_What you are asked to do_
Select and reproduce each line of the listing below that bears the string "agent".
━━ The input
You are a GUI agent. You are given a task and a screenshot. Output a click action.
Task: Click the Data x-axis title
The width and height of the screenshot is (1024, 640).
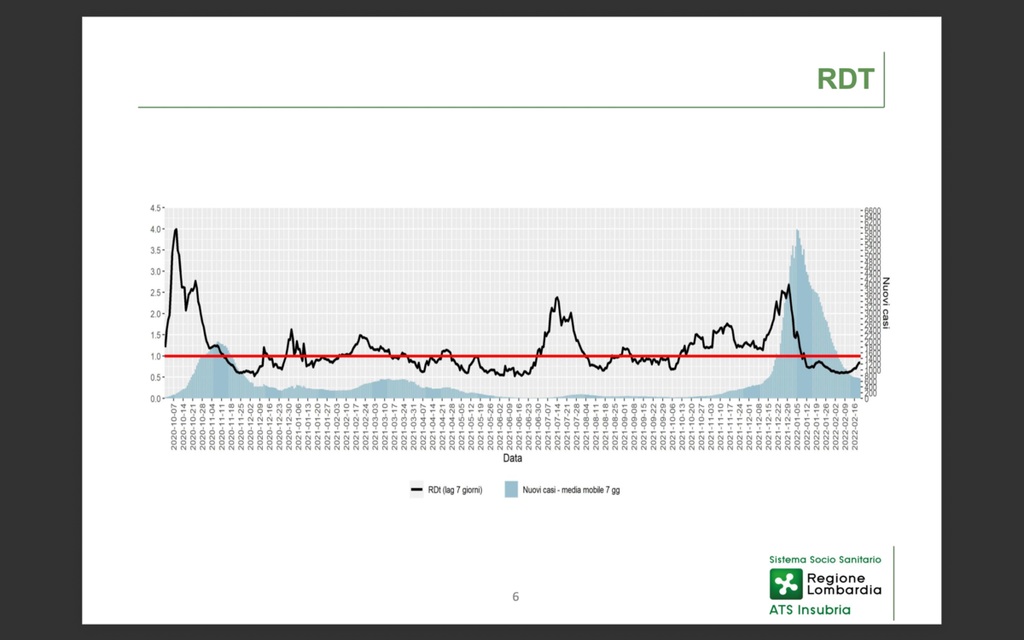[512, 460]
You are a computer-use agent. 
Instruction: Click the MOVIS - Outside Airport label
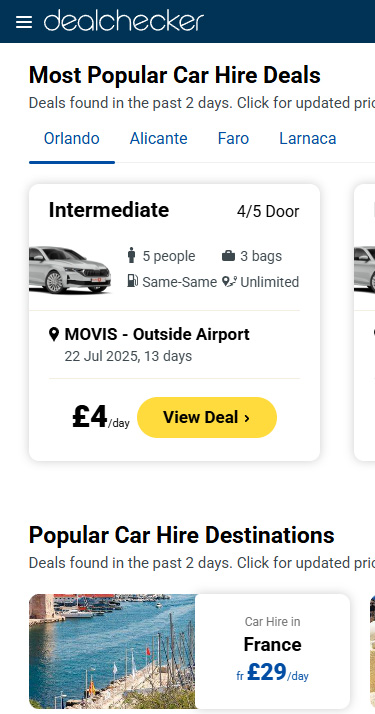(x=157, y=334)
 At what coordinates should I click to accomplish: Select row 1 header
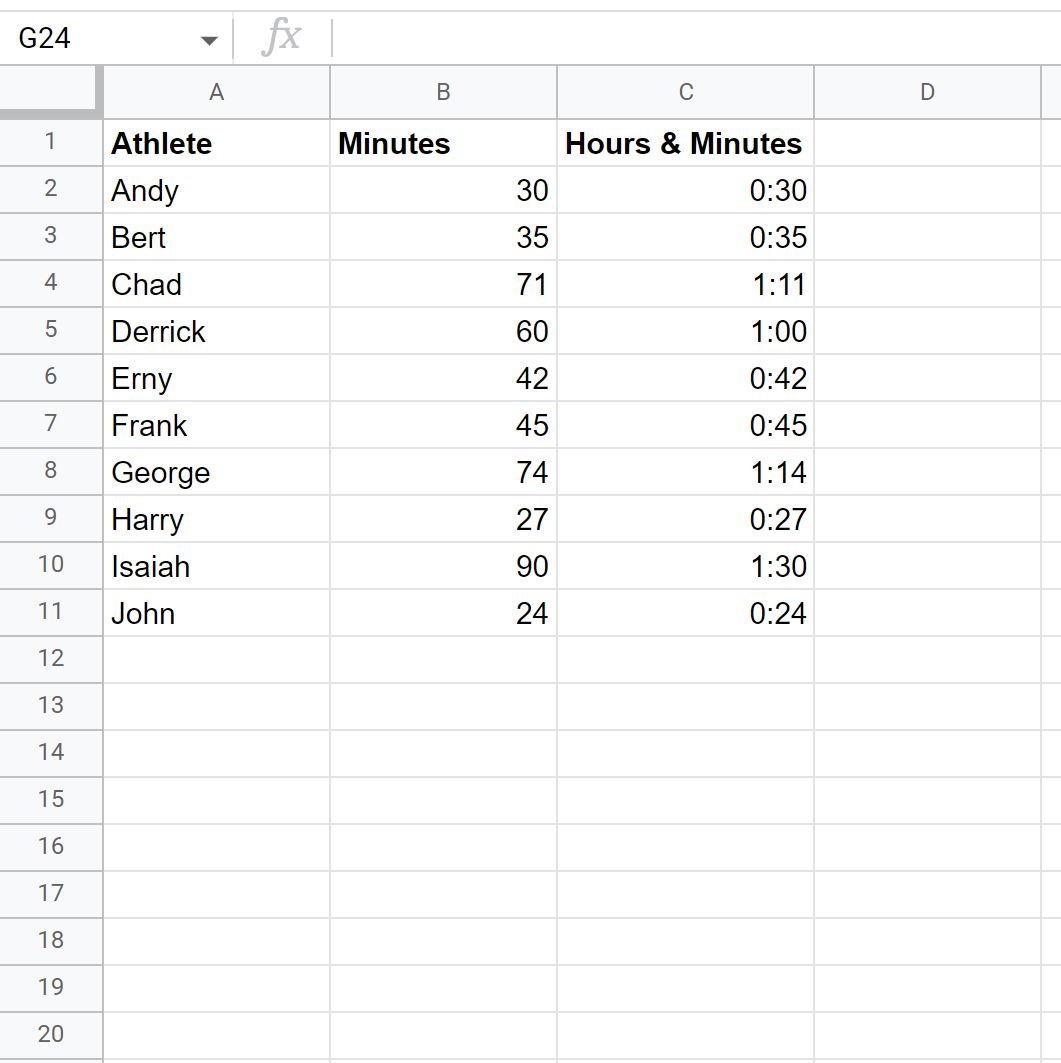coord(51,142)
━━━━
━━ The input
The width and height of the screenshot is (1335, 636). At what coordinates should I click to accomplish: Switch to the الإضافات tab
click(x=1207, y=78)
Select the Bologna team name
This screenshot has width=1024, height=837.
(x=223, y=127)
━━━━
━━ The input
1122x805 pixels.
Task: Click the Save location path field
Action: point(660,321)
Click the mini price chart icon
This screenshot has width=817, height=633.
━━━━
_Exercise answer_
You are a GUI agent. You are given a task and a screenshot. Output a click action.
You are a computer-use agent. 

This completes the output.